I hear the sound of vengeances of Halabja in 1981- 6000 dead, chemically gassed, no protest of their unimportant death.
They cheered Saddam’s mongol invasion on Kuwait. No one protested to lift the sanctions from the Iraqis; the sanctions resulted in one million Iraqi child, and the price was worth it according to Albright. I heard no protest of our worth! The post 2003 invasion, even though throngs, crowds and thousands of Iraqis welcomed the invaders and others resisted them on Iraqi dead bodies. No unified protest was organized to send a message of anger due to the high number of Iraqi deaths, no protest to unify Shi’as and Sunnis from a regional Arab spirit.
But there is the tick button, the US , the stimulator of the crowds to protest and attend their right to express and attuned their consciousness to justice, and most likely Al Zaydi’s shoe symbol is used.
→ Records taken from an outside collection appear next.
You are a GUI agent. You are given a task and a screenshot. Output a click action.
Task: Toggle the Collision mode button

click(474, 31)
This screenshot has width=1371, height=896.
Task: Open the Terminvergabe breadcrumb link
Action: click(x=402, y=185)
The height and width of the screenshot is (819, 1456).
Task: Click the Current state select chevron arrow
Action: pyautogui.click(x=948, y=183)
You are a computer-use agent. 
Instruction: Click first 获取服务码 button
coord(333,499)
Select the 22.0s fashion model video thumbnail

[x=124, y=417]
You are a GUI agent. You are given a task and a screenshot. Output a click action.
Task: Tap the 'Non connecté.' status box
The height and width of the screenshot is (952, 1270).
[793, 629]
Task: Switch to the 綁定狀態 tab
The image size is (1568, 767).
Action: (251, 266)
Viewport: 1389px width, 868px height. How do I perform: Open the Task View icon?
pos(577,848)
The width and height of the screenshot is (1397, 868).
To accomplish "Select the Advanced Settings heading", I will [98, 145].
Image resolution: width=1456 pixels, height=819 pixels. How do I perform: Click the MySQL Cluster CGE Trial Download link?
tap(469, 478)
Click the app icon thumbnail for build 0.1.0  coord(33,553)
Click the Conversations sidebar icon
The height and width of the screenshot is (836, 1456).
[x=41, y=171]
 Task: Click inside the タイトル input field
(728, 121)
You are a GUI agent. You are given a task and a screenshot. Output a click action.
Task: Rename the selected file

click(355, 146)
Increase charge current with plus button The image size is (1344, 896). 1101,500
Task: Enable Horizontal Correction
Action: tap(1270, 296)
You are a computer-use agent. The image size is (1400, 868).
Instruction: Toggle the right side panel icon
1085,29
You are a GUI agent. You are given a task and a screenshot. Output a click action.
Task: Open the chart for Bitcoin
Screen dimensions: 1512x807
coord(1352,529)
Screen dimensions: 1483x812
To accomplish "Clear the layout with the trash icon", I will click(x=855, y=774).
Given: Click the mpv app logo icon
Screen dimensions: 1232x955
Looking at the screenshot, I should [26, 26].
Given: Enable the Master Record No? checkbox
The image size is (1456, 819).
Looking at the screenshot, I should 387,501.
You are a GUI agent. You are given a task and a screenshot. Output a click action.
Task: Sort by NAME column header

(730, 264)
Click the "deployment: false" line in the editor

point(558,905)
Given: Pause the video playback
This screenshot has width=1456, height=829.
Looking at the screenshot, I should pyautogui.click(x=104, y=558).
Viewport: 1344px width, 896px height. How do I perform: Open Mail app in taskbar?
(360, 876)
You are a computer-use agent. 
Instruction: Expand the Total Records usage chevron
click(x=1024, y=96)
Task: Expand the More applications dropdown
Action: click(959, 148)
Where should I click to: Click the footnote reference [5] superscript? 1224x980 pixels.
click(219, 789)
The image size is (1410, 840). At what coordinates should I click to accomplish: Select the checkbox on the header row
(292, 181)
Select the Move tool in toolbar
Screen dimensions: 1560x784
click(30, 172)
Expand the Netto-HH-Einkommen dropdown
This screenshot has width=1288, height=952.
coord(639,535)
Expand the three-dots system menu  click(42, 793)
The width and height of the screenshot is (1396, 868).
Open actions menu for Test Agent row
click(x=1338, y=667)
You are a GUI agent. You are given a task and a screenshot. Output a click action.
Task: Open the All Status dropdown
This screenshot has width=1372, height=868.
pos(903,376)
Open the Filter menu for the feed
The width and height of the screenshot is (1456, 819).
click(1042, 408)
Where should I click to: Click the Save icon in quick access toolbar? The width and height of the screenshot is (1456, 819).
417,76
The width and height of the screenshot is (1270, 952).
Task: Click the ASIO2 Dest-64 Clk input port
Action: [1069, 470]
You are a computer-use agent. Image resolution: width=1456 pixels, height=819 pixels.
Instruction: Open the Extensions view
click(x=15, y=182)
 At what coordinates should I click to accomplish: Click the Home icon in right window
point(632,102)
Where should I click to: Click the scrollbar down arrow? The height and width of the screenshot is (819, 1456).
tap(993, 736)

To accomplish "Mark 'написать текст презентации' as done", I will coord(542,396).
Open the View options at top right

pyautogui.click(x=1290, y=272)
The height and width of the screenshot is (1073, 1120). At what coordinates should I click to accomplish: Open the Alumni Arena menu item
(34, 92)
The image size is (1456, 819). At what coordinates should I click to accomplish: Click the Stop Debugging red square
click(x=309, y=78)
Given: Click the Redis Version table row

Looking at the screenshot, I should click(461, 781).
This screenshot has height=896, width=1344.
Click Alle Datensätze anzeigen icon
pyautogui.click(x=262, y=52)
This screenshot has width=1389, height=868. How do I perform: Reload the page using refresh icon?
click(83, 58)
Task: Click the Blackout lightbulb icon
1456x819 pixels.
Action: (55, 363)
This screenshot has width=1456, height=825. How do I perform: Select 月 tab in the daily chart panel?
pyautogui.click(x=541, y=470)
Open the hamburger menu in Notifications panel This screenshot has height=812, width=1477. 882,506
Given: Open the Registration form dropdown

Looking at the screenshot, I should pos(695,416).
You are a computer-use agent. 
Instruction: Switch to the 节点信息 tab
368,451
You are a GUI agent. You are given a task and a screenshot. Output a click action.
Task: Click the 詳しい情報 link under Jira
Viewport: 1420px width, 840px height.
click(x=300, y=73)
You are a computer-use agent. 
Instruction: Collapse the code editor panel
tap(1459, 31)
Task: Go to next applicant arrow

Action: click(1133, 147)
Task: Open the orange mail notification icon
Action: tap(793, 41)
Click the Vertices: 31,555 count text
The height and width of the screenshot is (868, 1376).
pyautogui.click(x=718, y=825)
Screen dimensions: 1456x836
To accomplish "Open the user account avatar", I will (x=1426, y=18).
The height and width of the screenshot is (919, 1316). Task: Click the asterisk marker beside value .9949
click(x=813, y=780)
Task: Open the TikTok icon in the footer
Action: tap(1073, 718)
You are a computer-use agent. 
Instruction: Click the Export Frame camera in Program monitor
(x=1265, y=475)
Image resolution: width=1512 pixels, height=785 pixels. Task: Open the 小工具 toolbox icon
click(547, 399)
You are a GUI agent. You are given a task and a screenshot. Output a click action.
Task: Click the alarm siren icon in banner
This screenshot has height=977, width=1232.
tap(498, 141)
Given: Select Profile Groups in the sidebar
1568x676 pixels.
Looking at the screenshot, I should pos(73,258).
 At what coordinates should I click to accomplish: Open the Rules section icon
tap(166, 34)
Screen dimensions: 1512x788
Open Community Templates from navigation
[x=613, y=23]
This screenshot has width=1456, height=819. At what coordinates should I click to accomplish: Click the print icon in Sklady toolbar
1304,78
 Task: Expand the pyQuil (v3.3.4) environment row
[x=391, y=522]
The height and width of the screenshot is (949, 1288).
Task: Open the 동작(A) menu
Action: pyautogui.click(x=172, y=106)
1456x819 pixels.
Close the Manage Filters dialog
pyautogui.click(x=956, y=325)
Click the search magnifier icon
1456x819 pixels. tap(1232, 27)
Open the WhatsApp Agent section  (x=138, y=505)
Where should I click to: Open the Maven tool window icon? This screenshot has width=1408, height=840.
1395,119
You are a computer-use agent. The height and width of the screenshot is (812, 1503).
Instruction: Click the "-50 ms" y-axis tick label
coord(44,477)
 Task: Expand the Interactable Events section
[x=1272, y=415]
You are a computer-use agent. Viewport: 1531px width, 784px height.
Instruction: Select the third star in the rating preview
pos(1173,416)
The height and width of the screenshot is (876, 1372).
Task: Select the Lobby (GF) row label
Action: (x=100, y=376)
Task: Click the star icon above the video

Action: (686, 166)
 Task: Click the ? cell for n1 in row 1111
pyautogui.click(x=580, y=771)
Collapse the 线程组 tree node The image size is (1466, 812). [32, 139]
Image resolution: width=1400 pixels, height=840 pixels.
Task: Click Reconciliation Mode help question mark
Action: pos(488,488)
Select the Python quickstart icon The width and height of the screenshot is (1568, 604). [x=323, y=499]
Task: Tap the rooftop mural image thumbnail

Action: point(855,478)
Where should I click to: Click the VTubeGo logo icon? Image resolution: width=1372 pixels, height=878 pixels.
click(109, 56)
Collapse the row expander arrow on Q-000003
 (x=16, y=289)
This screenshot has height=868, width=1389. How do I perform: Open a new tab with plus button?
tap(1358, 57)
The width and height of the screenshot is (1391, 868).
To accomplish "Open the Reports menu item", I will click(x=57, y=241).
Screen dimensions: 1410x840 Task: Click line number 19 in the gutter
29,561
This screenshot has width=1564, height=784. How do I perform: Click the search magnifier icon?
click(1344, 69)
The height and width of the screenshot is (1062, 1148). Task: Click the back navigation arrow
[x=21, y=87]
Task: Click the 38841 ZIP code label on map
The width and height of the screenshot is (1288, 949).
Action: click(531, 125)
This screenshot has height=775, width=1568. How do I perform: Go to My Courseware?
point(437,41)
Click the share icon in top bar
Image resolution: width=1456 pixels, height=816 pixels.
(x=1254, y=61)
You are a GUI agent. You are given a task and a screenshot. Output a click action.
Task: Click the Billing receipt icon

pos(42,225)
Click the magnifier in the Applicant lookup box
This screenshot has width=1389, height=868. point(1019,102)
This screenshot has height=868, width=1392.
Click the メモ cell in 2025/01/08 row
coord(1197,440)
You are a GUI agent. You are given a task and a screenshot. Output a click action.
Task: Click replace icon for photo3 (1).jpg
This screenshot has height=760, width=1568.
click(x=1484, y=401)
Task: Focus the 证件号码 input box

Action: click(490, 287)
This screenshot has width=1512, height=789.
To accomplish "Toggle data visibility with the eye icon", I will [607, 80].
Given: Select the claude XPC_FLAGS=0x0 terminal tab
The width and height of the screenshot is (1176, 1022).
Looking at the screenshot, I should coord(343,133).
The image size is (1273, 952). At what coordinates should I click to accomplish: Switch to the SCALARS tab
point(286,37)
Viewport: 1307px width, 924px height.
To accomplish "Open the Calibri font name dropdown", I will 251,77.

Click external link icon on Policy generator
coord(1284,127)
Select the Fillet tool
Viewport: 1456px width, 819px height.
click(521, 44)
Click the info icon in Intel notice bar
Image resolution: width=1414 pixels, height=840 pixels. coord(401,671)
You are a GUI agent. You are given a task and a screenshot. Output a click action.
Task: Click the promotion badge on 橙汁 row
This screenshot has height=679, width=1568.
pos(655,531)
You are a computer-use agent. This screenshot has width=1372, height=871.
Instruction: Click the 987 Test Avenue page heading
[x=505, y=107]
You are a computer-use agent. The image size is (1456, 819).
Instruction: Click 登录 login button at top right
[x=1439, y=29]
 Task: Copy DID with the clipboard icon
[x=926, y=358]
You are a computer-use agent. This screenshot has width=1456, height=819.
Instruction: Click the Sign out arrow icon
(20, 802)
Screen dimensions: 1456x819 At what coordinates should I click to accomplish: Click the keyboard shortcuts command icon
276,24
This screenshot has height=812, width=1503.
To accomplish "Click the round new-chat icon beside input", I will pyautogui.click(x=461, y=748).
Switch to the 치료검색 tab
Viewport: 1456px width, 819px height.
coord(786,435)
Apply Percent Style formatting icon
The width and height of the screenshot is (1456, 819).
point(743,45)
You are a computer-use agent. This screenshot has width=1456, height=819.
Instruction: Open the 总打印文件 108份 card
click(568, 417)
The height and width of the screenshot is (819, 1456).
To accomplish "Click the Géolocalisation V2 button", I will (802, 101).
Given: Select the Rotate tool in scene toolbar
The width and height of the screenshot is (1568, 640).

The mass graves, the dead buried beneath the sand are long forgotten. “Oh you Iraqis never tried to topple Saddam,” I remember my Lebanese friend uttering unlearned history of not knowing our Iraqi history, for him and especially as he was a Hizbalah Shi’a , the 1991 uprising sunk down in the gutter, forgetting our resistance against the Ba’ath from the South to the North , to take our fate with our hands, with much hope, America supplied the helicopters for Saddam to suppress the uprising!
Leave that alone, I think I can forgive, and I sympathize and I do feel my blood is almost taking the form of diffused steam when I see what is happening in Ghaza.
But my march to protest the injustice, will it ever lead to somewhere? Do I come from an Arab entity that is strong and smart enough to take its fate with its own hands?
I am against emotionalism now, I find it meaningless, and just as we march and protest more are dead not just in Palestine but also in Iraq!
Maybe if I ever go tomorrow, I would like to express the message “Stop killing our Children too, Iraqi children”.